┌─ SUPPLIED MATERIAL

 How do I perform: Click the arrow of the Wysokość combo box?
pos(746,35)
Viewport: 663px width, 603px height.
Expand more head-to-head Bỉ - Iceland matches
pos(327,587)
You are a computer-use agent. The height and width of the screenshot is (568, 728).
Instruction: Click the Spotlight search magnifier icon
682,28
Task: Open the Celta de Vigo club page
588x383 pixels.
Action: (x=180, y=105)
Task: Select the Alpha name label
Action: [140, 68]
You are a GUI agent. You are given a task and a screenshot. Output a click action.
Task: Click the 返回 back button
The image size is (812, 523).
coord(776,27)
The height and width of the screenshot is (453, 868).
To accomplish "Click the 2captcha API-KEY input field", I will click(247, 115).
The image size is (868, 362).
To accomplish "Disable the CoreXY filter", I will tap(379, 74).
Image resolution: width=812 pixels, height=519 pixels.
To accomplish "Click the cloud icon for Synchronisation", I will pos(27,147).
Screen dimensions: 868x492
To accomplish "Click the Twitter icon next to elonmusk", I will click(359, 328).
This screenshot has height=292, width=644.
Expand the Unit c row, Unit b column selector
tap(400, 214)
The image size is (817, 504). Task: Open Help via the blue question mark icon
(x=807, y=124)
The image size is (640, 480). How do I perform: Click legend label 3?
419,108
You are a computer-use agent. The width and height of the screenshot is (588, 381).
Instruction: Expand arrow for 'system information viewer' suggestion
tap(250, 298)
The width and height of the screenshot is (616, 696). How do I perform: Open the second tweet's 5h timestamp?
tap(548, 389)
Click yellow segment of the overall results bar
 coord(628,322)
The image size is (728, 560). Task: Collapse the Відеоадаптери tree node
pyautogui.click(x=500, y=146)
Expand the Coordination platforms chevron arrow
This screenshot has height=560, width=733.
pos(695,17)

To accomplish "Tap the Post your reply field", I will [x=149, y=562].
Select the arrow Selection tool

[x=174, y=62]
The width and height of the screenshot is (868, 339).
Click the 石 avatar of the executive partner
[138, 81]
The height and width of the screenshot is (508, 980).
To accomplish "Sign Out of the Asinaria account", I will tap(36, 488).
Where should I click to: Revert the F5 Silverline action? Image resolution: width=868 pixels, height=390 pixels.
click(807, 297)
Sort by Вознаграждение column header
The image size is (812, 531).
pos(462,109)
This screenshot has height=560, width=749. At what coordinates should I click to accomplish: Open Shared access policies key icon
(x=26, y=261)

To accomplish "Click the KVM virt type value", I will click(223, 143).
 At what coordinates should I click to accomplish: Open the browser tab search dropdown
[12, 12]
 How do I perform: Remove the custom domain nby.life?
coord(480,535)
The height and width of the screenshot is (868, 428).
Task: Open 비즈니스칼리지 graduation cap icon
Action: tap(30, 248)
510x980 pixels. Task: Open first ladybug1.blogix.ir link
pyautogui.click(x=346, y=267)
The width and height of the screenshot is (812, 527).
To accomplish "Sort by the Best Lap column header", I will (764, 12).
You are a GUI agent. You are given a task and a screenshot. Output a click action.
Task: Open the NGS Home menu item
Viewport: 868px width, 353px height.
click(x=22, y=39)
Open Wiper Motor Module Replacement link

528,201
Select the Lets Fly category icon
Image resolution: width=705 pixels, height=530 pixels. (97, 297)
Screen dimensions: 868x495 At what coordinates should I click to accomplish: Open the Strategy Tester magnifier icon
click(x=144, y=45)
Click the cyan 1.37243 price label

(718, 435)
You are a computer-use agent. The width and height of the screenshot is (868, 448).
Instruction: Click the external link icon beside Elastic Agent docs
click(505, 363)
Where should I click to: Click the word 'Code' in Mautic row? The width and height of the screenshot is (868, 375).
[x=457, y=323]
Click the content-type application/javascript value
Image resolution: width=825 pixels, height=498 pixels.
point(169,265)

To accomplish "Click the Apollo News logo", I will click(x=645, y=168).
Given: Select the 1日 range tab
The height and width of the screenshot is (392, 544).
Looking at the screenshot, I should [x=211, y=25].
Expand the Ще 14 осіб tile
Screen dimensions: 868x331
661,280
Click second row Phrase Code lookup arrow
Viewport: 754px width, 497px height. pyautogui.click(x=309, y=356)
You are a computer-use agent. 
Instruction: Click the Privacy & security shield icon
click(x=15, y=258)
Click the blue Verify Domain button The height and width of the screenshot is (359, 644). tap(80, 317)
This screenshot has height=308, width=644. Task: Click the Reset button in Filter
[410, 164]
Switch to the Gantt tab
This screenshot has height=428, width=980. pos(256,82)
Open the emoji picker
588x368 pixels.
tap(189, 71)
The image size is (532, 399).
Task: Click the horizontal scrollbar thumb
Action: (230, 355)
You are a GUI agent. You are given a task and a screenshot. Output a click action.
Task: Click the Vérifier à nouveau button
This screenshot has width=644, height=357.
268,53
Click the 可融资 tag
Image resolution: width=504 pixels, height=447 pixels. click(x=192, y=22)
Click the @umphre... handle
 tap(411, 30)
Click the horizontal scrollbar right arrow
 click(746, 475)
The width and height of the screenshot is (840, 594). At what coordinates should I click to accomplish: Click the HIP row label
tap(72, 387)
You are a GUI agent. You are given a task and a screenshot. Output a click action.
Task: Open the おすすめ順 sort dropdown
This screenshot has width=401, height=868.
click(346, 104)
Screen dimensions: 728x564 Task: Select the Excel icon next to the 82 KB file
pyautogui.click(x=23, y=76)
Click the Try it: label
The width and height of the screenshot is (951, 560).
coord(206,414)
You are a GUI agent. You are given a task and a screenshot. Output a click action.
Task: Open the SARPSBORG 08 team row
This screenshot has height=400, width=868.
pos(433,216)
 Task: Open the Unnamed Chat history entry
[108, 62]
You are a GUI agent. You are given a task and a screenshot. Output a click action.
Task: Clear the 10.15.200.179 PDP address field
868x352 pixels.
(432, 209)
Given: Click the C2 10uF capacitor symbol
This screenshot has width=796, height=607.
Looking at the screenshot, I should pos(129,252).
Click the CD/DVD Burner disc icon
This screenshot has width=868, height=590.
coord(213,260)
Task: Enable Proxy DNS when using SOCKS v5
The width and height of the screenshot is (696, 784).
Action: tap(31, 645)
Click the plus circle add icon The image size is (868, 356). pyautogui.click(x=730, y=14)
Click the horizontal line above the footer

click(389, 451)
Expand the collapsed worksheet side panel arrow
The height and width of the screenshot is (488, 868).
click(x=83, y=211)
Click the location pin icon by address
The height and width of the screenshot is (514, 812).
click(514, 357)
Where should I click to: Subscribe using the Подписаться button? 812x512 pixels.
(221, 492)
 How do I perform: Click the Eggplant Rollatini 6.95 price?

└─

### YOUR GOAL
Each line above with the string "value" in it should be located and copied.

### PROBLEM SOLUTION
To accomplish "Click the KVM virt type value", I will click(223, 143).
Click the content-type application/javascript value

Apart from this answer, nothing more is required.